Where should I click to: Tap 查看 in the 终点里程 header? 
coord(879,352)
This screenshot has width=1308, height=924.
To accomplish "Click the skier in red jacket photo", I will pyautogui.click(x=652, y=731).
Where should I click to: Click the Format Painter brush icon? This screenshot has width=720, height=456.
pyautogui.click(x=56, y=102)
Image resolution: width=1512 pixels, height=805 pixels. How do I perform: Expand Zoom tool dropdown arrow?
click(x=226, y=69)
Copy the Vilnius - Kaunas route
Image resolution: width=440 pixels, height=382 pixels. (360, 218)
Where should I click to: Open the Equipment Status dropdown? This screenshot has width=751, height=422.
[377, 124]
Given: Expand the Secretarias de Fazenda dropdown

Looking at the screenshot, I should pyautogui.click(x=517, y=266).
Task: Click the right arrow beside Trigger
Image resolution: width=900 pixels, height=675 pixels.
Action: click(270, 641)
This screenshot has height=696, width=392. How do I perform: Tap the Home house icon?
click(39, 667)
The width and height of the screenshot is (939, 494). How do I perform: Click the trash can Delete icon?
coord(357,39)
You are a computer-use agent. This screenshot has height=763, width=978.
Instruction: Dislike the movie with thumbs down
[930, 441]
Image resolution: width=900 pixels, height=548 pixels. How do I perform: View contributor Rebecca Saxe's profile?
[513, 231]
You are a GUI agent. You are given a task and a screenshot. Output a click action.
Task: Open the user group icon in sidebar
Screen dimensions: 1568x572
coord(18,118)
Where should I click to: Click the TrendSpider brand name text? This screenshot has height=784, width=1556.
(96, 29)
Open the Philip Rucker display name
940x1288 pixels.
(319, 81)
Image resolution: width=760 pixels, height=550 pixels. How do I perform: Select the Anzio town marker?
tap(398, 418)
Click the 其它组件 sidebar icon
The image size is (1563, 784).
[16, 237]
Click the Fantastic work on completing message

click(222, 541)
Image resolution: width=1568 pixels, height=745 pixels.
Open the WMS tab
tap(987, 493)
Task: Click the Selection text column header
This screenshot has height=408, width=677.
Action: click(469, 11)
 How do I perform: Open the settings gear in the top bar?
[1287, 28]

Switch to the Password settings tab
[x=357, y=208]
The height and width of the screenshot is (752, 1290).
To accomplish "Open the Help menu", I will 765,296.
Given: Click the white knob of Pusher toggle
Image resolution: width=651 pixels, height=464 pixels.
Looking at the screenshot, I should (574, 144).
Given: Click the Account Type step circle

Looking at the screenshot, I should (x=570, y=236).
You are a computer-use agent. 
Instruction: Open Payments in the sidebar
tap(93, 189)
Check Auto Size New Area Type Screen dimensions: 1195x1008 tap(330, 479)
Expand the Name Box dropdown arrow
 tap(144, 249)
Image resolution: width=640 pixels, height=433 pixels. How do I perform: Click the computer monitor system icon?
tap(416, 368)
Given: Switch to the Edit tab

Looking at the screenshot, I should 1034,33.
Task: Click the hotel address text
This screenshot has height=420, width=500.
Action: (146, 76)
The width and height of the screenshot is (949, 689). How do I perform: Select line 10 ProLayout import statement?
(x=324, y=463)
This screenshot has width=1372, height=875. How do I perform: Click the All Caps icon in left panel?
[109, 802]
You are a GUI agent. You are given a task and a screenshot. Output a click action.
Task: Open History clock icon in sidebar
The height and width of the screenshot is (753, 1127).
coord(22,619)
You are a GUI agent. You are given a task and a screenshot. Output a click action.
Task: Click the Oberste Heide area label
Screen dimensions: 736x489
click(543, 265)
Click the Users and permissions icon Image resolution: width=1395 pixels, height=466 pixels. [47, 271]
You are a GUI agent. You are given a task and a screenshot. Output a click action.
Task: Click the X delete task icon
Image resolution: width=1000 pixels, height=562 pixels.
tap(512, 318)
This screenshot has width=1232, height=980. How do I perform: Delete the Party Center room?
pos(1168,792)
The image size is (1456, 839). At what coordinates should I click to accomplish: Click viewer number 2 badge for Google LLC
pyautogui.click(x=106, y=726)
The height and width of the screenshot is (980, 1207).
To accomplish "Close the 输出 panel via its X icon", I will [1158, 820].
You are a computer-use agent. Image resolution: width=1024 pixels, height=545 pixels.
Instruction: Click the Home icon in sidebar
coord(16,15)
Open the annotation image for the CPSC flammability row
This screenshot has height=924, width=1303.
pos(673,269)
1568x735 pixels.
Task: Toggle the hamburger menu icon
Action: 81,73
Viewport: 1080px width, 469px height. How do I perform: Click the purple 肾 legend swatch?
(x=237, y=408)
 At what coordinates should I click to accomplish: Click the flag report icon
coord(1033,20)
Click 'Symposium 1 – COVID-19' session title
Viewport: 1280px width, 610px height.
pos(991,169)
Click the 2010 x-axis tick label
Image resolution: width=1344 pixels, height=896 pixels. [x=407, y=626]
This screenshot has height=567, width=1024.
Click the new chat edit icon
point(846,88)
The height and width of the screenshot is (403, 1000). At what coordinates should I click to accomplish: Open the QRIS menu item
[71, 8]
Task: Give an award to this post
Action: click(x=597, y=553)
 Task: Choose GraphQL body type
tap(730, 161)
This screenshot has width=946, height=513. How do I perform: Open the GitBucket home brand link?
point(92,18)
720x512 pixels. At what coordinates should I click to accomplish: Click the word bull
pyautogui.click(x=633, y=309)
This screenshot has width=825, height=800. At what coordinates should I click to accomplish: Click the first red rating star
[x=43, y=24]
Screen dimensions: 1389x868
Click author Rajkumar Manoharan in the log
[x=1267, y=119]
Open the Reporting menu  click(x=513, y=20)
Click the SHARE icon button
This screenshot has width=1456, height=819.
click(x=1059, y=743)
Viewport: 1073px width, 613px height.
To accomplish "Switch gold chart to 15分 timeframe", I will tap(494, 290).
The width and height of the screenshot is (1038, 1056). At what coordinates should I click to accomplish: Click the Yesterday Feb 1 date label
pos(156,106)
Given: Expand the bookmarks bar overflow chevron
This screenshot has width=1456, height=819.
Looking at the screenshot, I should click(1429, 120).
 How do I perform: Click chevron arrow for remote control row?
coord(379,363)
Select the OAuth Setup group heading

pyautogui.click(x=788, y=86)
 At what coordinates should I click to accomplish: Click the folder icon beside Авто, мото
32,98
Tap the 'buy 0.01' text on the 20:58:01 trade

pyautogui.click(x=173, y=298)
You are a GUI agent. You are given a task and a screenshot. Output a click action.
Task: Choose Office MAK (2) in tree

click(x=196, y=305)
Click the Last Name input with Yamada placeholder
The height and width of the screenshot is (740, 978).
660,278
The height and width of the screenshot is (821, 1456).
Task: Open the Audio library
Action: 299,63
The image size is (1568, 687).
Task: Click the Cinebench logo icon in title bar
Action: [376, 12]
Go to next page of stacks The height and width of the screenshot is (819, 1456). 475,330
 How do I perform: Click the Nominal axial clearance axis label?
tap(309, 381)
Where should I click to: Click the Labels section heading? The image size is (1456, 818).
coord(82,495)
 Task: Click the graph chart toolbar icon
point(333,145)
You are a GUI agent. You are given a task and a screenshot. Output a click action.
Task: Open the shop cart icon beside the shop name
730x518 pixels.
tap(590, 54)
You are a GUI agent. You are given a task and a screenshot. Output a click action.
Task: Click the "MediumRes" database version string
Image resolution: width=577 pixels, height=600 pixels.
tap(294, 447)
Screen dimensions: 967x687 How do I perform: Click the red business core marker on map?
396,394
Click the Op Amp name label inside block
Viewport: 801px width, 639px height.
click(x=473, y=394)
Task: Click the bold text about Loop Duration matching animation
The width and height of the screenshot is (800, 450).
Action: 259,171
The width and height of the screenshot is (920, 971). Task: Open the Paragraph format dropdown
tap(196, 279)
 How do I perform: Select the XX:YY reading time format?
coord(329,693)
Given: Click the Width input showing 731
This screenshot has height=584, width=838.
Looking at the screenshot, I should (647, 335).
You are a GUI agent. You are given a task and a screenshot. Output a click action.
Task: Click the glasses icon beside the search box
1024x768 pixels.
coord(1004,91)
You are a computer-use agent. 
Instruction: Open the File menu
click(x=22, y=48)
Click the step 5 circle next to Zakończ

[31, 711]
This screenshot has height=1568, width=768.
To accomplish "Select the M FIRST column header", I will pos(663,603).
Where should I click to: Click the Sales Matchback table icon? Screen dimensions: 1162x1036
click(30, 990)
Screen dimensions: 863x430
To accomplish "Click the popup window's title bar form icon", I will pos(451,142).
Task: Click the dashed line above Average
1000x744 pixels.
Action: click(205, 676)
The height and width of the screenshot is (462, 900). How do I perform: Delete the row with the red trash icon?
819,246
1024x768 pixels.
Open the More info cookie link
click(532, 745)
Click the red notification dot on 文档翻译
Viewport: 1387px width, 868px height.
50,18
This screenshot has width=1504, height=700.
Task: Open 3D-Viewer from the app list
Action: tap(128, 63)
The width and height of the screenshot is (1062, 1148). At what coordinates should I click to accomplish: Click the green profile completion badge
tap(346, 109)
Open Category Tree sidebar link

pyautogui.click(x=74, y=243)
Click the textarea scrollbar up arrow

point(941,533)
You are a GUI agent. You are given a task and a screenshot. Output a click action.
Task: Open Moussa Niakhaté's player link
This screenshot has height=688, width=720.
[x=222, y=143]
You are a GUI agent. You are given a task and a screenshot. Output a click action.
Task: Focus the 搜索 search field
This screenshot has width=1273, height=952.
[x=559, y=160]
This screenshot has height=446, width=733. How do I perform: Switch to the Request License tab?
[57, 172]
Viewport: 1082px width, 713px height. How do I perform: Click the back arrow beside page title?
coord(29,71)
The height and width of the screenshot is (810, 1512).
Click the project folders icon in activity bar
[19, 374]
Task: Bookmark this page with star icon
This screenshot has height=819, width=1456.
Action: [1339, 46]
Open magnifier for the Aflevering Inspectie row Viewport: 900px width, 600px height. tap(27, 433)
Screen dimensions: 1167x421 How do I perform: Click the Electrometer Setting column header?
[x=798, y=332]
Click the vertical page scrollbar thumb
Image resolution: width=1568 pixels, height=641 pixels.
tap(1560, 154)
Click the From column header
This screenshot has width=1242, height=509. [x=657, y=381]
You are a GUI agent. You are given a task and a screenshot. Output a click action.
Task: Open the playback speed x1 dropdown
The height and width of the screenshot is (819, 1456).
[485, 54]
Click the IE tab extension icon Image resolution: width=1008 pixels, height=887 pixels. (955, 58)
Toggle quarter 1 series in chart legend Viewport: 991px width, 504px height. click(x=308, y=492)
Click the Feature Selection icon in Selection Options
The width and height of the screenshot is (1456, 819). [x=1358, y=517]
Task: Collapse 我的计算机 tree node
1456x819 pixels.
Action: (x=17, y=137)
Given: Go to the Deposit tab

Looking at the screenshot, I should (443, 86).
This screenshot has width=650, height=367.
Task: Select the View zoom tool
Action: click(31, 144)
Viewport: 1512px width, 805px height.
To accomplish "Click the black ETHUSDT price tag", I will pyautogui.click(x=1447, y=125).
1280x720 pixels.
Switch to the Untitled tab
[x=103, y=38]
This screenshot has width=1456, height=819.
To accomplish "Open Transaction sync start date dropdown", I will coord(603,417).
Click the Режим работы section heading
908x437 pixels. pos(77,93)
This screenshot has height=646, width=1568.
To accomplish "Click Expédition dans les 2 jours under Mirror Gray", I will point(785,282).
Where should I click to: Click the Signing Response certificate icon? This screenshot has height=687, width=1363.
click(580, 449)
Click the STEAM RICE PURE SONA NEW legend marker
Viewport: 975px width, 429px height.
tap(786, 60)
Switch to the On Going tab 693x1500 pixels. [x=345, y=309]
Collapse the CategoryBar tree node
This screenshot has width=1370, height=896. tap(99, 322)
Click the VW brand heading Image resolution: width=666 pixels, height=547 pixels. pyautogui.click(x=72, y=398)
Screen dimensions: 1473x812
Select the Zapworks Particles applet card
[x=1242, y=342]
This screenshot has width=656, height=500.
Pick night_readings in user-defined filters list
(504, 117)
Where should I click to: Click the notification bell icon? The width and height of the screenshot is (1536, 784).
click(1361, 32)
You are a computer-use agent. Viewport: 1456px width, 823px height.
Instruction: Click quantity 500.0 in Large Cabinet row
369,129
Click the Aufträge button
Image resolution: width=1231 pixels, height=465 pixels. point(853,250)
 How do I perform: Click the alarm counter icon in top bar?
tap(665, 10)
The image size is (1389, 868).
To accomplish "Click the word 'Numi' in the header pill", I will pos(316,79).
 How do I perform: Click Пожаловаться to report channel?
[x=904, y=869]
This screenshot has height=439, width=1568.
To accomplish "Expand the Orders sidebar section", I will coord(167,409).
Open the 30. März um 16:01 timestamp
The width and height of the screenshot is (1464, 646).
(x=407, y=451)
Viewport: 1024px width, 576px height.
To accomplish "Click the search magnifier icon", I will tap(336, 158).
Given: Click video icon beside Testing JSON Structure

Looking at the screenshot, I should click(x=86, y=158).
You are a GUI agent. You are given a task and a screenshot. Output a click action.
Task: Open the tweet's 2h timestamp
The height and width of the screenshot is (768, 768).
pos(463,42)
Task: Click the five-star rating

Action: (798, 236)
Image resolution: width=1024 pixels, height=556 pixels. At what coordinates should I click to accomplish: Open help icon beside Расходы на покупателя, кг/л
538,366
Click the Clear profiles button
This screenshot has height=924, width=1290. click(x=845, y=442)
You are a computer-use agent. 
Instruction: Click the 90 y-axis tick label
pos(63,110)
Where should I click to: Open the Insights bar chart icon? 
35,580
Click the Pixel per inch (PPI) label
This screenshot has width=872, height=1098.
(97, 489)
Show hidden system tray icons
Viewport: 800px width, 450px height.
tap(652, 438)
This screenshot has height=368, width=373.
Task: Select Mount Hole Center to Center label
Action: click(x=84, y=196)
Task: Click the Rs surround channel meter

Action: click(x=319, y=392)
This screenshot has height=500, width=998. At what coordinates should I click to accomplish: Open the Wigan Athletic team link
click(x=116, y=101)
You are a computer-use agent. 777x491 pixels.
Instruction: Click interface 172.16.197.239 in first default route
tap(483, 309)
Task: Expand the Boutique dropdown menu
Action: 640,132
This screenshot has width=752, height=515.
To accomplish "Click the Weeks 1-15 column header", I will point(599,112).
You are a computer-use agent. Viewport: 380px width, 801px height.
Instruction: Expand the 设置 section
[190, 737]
━━━━━━━━━━
**Exercise description**
Rewrite the rows starting at the line that contains "720x512 pixels. At" and ending after the line that contains "pyautogui.click(x=173, y=298)", replacing "chevron" with "caret" and leaving everything else unchanged.

**Answer to the problem**
720x512 pixels. At what coordinates should I click to accomplish: Click the word bull
pyautogui.click(x=633, y=309)
This screenshot has width=825, height=800. At what coordinates should I click to accomplish: Click the first red rating star
[x=43, y=24]
Screen dimensions: 1389x868
Click author Rajkumar Manoharan in the log
[x=1267, y=119]
Open the Reporting menu  click(x=513, y=20)
Click the SHARE icon button
This screenshot has width=1456, height=819.
click(x=1059, y=743)
Viewport: 1073px width, 613px height.
To accomplish "Switch gold chart to 15分 timeframe", I will tap(494, 290).
The width and height of the screenshot is (1038, 1056). At what coordinates should I click to accomplish: Click the Yesterday Feb 1 date label
pos(156,106)
Given: Expand the bookmarks bar overflow caret
This screenshot has width=1456, height=819.
Looking at the screenshot, I should click(1429, 120).
 How do I perform: Click caret arrow for remote control row?
coord(379,363)
Select the OAuth Setup group heading

pyautogui.click(x=788, y=86)
 At what coordinates should I click to accomplish: Click the folder icon beside Авто, мото
32,98
Tap the 'buy 0.01' text on the 20:58:01 trade

pyautogui.click(x=173, y=298)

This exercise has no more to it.